Through their eyes, Ferrante paints a portrait of a society where gender and class determine destiny, and where education becomes both rebellion and salvation. What begins as the story of two girls becomes a story of all women who have fought, quietly or loudly, to define their own lives.

The novel’s first ending is breathtaking, an emotional collision of class, desire, and identity. It leaves you unsettled, but in the best way.

The Story of a New Name – Learning the Cost of Obedience

In the second book, we follow Elena and Lila into young adulthood. Lila, forced into marriage, learns that becoming a wife means surrendering the very power she fought for.

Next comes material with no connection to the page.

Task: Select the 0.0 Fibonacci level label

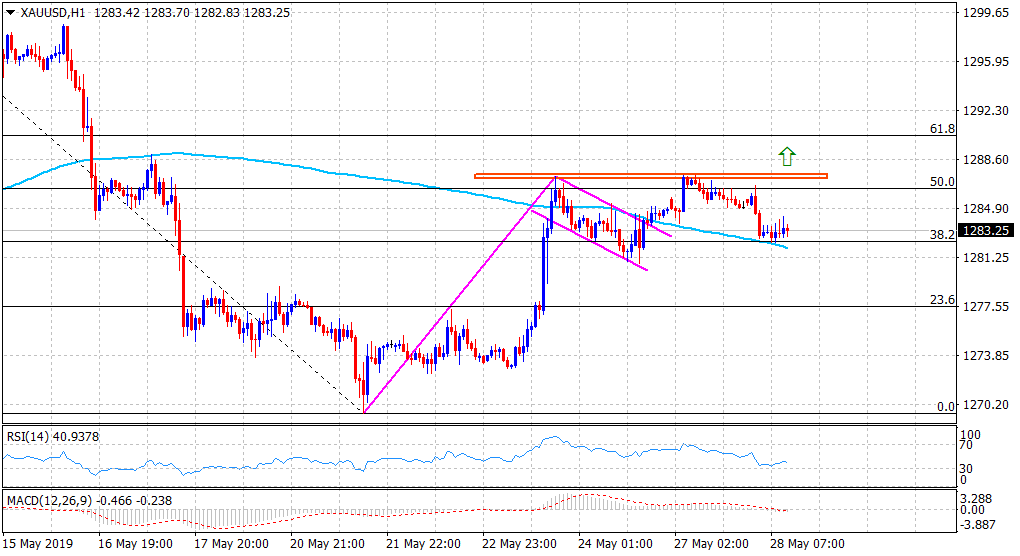Action: click(x=944, y=407)
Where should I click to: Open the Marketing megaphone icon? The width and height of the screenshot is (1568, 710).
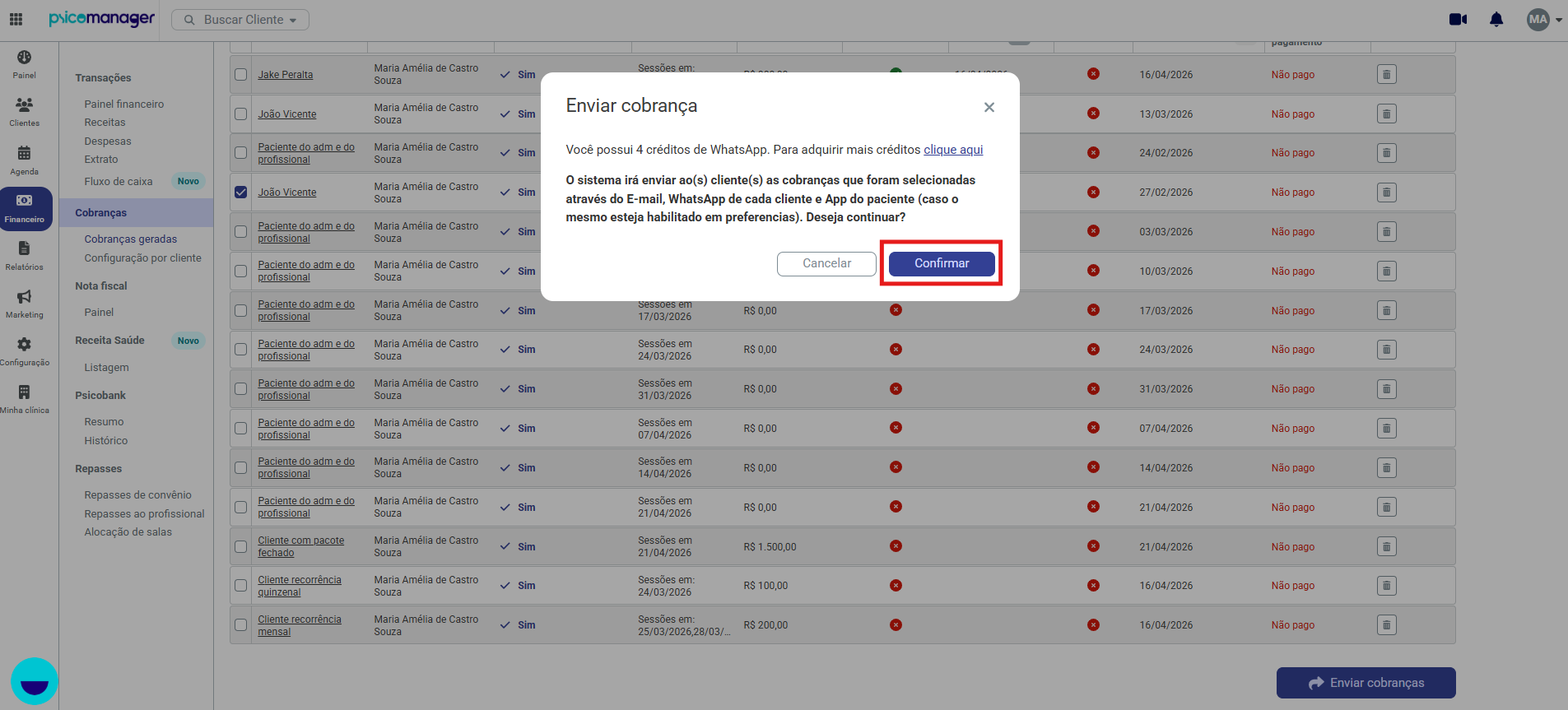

Ferrante writes about violence not as spectacle, but as inherited behavior; violence that shapes women’s expectations of love and endurance. A line that haunts me still: “We had grown up thinking that a stranger must not even touch us, but that our father, our boyfriend, and our husband could hit us when they liked, out of love, to educate us.”

Those Who Leave and Those Who Stay – The Political Becomes Personal

In the third volume, Italy changes. So do Elena and Lila. It’s the 1960s and 70s, and revolution is in the air. Both women find themselves caught in the pulse of feminist and political movements, trying to reshape what it means to be female in a man’s world.

Elena writes about women’s place in society, questioning everything she was taught. Lila fights for dignity in a brutal factory environment. Both carry the weight of what is expected of them, and the cost of trying to be more.

I thought I had to know everything, be concerned with everything... And now, after the hard work of learning, what must I unlearn?

It’s a question that feels timeless.

The Story of the Lost Child – Returning Home

The final book brings both women back to Naples, back to the roots they tried to escape. Their lives have changed, but the intensity between them remains, a bond that defies logic and distance.

They are women shaped by their city, by ambition, by love, and by each other. And when I turned the last page, I missed them. Finishing My Brilliant Friend felt like saying goodbye to people who had quietly become part of my world.

From Page to Screen

The HBO (now on Netflix) adaptation captures the same spirit as the books: the texture of Naples, the rhythm of women’s lives, the unspoken strength of friendship. It’s beautifully done, subtle, unhurried, and deeply human.

Even through this darkness, Ferrante gives her characters an unbreakable sense of self. They stumble, they rage, they love, and they persist.

MY BRILLIANT FRIEND | Official Trailer

Why I Loved It

My Brilliant Friend is not just a story about two women; it’s a story about what it means to become yourself. It’s about friendship as a mirror, one that shows not just who we are, but who we could be.

Ferrante’s writing reminds me of what I want stories to do: to move us, to challenge us, to remind us of the fierce complexity of being a woman.

If you haven’t met Elena and Lila yet, prepare to fall in love. And when you finish the last book, don’t be surprised if you miss them too.